*Directions*.
- A) In the Solanum discussion, what height range does FoC give for S. violaceum Ortega?
- B) Copy the stretch of the Solanum discussion from "As per FoC the" through "their own S. anguivi Lam.?".
- C) Translate this sentence from the Solanum discussion into Spanish: "The leaves do look like Solanum incanum."

From another thread:
“I think this is Solanum violaceum Orteg.”

As per FoC the height of S. violaceum Ortega is 0.5 to 2 m.
The species here is more than twice as big and it is cultivated and comes from Africa. Why they would cultivate S. violaceum when they have their own S. anguivi Lam.?

Thanks for your feedback with possible ids.
The leaves do look like Solanum incanum.
Another Species I cam across in Google Images with similar looking leaves is Solanum burchelli.
Also, kindly amend the height of plant to approx 5-6 feet and not as previously mentioned since pictures were taken at eye level.

I didn’t mean your species is Solanum anguivi, … I simply asked why it had to be S. violaceum?

In fact fruits here look rather bigger and cultivated S. anguivi in Africa are now known as S. aethiopicum, I think.
The cultivated forms are very variable in Africa as can be seen in http://www.plantnames.unimelb.African-eggplants.html.

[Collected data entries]
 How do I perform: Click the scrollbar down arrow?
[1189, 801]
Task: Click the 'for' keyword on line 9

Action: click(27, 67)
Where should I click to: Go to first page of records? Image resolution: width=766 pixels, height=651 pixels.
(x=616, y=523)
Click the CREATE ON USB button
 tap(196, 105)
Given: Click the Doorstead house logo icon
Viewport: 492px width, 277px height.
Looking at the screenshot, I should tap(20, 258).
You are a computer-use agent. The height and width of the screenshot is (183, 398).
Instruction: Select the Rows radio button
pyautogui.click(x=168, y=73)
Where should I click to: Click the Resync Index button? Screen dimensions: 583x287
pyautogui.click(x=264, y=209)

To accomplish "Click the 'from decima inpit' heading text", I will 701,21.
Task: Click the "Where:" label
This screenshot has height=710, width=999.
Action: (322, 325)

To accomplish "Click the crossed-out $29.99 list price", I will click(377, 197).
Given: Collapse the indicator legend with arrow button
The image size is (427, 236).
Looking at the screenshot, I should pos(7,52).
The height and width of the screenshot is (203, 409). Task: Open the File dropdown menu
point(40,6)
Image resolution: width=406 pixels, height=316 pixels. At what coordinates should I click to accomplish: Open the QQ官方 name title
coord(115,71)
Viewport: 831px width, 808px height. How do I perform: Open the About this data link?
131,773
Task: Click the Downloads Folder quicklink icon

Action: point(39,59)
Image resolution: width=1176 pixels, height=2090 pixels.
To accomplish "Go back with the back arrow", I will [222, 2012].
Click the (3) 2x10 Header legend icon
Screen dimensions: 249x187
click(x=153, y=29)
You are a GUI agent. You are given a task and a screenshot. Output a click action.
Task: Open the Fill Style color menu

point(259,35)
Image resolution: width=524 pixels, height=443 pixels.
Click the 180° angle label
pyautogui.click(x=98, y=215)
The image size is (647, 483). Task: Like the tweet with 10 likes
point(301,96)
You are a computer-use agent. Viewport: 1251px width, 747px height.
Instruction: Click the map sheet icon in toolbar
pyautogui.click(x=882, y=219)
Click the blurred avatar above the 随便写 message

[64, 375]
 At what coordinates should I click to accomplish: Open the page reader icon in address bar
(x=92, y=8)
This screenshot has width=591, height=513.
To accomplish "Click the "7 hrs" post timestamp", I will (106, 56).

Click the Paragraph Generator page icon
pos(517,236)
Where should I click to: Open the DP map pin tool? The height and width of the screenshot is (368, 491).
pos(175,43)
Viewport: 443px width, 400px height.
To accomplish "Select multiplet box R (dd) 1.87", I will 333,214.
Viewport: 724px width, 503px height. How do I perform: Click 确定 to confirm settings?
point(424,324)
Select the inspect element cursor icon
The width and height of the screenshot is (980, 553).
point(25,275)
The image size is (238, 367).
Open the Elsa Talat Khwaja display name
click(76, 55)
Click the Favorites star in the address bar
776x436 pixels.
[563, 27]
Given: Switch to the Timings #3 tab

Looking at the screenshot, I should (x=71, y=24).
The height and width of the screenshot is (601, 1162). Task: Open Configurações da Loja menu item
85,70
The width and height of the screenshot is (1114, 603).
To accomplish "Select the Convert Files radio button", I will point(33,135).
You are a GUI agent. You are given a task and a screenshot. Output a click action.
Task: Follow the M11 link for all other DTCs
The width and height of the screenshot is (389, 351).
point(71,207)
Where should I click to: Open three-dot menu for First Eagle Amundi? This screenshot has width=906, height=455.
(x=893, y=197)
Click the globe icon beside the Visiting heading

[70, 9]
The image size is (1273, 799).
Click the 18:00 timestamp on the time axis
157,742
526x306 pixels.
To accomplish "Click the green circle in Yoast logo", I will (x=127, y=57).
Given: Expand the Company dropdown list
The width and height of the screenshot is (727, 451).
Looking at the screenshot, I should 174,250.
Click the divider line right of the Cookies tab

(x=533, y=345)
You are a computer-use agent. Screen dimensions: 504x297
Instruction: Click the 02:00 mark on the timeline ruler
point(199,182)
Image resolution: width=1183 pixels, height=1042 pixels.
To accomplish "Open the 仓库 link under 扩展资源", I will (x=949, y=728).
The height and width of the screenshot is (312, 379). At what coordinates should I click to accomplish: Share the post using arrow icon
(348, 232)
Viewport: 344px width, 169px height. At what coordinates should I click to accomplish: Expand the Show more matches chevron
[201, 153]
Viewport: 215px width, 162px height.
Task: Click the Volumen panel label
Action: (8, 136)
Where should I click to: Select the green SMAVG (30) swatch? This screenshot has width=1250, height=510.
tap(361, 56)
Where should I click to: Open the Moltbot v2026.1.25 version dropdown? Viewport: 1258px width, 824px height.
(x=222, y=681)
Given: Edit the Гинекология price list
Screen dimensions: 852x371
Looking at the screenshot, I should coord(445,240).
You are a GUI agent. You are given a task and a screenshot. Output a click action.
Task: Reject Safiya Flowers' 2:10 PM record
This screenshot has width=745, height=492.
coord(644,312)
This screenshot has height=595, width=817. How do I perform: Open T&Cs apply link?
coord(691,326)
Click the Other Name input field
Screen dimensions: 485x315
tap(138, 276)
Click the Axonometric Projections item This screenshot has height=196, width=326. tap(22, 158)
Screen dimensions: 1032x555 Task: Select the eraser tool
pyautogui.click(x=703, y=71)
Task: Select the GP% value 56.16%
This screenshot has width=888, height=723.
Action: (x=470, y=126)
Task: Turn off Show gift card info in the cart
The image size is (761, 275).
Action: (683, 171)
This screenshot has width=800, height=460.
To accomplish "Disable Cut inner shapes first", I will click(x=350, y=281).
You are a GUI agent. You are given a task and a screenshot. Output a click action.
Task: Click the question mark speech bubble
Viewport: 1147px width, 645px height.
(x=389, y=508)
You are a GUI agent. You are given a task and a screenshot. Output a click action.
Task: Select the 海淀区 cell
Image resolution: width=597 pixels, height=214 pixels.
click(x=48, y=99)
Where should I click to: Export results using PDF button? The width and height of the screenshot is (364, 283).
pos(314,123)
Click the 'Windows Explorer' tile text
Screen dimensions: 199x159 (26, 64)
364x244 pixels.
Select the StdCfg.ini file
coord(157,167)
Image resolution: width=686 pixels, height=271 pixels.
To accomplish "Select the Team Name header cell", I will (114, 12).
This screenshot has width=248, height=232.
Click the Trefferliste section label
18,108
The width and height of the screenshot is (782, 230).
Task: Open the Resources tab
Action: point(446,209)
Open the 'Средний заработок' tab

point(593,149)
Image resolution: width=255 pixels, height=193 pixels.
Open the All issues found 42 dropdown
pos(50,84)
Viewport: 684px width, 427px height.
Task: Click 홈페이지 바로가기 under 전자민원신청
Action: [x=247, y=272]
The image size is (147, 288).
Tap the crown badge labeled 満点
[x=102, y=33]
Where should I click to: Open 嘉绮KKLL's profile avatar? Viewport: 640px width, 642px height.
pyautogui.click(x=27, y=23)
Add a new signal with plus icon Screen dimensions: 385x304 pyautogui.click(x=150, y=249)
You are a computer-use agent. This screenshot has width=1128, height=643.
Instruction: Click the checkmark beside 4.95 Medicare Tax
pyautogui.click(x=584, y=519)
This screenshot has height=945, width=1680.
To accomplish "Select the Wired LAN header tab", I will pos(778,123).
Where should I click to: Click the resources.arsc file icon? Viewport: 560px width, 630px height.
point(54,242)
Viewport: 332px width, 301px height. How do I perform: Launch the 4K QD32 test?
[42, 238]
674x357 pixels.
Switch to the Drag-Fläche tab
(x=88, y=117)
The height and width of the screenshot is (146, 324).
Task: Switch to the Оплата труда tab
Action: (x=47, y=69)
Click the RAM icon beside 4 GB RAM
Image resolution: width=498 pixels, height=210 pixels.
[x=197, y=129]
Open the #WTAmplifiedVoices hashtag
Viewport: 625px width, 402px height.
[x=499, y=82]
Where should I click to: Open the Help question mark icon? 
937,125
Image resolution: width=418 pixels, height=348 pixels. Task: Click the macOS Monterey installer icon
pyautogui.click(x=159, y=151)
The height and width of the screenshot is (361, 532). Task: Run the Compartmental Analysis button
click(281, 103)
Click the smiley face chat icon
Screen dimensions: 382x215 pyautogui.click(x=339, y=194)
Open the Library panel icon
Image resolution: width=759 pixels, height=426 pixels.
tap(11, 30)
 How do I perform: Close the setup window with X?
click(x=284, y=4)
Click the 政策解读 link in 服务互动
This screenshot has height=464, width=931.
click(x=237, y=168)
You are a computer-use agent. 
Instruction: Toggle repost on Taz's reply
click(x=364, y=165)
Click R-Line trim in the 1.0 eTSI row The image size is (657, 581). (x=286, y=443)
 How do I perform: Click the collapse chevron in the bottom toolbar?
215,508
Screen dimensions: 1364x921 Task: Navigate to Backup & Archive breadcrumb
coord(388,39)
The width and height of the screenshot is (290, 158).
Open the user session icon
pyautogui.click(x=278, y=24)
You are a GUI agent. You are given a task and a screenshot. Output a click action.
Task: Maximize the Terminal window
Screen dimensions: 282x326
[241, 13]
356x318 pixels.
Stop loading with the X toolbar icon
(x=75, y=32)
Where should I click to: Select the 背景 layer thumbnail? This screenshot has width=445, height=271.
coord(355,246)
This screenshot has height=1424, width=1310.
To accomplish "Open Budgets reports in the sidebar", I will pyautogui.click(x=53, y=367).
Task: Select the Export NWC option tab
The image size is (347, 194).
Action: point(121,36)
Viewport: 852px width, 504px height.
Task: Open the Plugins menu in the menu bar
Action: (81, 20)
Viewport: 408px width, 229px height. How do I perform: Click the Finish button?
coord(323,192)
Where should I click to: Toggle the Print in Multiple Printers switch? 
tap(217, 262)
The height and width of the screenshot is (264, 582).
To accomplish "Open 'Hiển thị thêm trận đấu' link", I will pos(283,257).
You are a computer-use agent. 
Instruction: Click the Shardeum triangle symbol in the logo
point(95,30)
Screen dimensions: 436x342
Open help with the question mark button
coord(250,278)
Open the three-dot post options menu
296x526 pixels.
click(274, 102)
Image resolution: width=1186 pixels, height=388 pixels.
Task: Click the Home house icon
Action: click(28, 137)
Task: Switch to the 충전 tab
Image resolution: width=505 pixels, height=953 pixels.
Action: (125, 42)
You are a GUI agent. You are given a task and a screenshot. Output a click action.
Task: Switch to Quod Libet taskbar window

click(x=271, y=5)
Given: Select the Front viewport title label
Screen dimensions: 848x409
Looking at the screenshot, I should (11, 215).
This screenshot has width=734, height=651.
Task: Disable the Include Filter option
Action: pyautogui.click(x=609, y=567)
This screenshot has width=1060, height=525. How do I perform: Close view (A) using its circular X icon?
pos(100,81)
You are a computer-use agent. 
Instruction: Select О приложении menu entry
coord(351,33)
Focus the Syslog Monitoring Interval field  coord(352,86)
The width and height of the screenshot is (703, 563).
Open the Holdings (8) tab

*Responses*.
- A) 0.5 to 2 m.

- B)
As per FoC the height of S. violaceum Ortega is 0.5 to 2 m.
The species here is more than twice as big and it is cultivated and comes from Africa. Why they would cultivate S. violaceum when they have their own S. anguivi Lam.?

- C) Las hojas sí se parecen a Solanum incanum.